## Begin DOCUMENT EXTRACT
# Canon Immagerunner ir2525i setup question

## szensz-siempre

Hi,

At the office we have an Canon ir2525i to which everyone on my floor prints. They all use Windows and out IT department set up their machines to print over the network. Seeing as I have chosen to run on Gentoo they cannot help me. 

I have tried with my limited knowledge to do it myself. Using the CUPS administration page the printer was detected without a problem, then I tried to install using a PPD file I got from the Canon website. However, when I enter the Admin/Printers page the printer is idle with the following error message: " *Quote:*   

> Idle - "/usr/libexec/cups/filter/foomatic-rip failed"

 

** Edit ** After changing the ppd file to cel-ir2525-ps-en.ppd.gz rather than cel-ir2525-pxl-en.ppd.gz I no longer get the error message. The log shows my job as having being completed, but nothing happens at the printer.

I next tried to install CQue2.0-3 from http://software.canon-europe.com/software/0042573.asp by running the setup script.

It fails with a missing libpng12.so.0 library, which is a problem as libpng-1.2.44 is no longer in portage.

Can anyone help me install and use this printer over the network?

Any help is appreciated.
## End DOCUMENT EXTRACT
## Begin RAW DATA
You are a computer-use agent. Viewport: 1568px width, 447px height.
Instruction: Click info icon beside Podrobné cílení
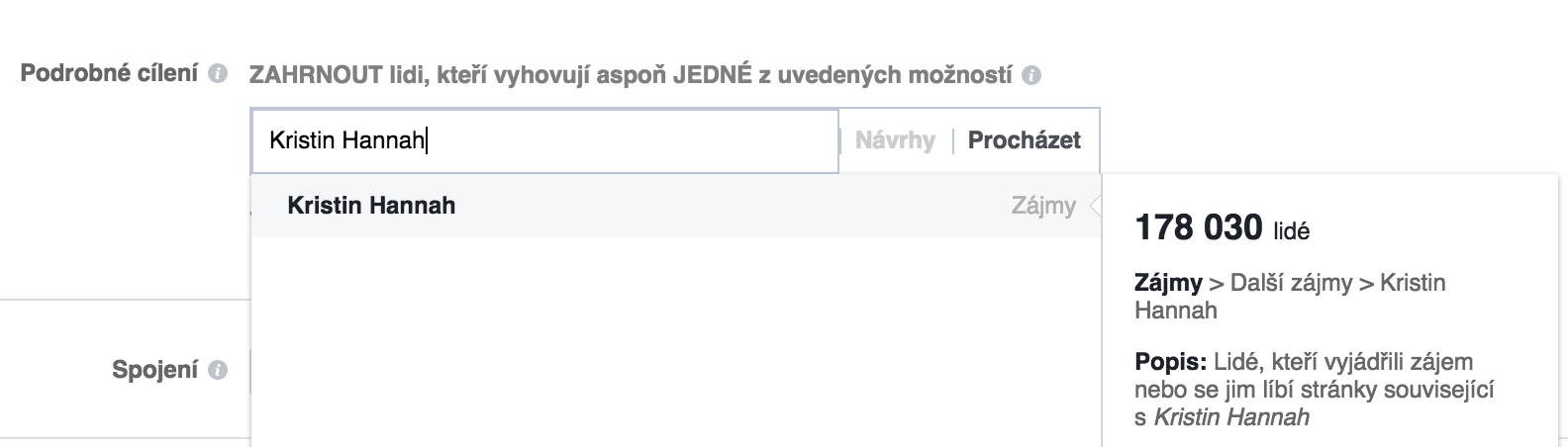218,75
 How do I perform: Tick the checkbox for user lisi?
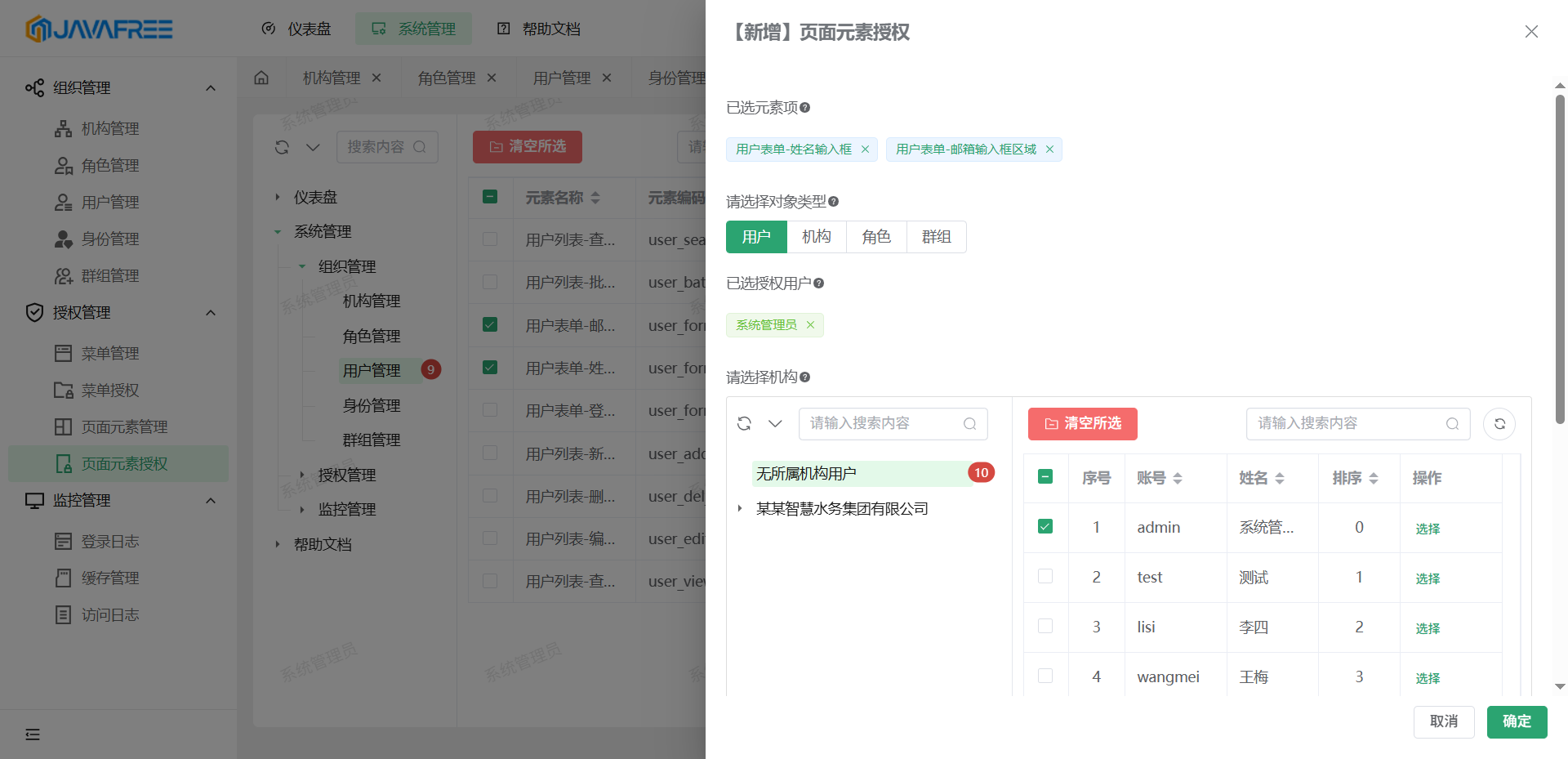[x=1045, y=627]
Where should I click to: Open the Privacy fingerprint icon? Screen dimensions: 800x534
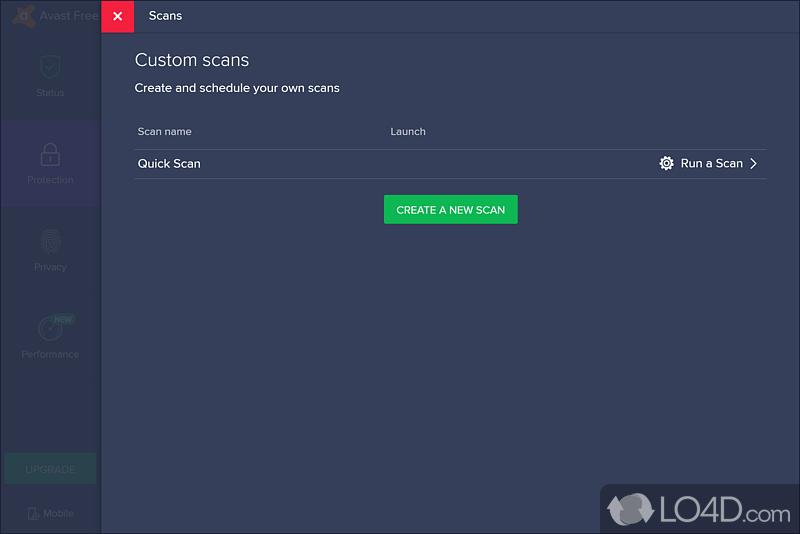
## End RAW DATA
> THE PROBLEM: Resume the forum post about getting the Canon ir2525i to print over the network from Gentoo, continuing right after its last line.

> OUTPUT FOR THIS TASK:
----------

## ShadowCat8

Greetings,

At our office here, we have an imageCLASS MF7470 and I use the imageRunner 330s Foomatic driver to be able to print to it.  It works quite well.  You may want to give that a shot and see if you can get a test page printed from that.

As far as the libpng12 issue, have you run 'revdep-rebuild' yet?

HTH.  Let us know.

----------

## szensz-siempre

Hi ShadowCat8, still no resolution here and no-one seems able to help me (I asked one of the canon techies that came for routine maintenance).

It seems like I have CUPS happy with the printer now, but I still cannot print to it as I still can't install CQue (To manage the Dept. ID Management Password feature on the printer). Revdep-rebuild finds no packages that need to be emerged.

Has anyone gotten CQue working that could give me some guidance?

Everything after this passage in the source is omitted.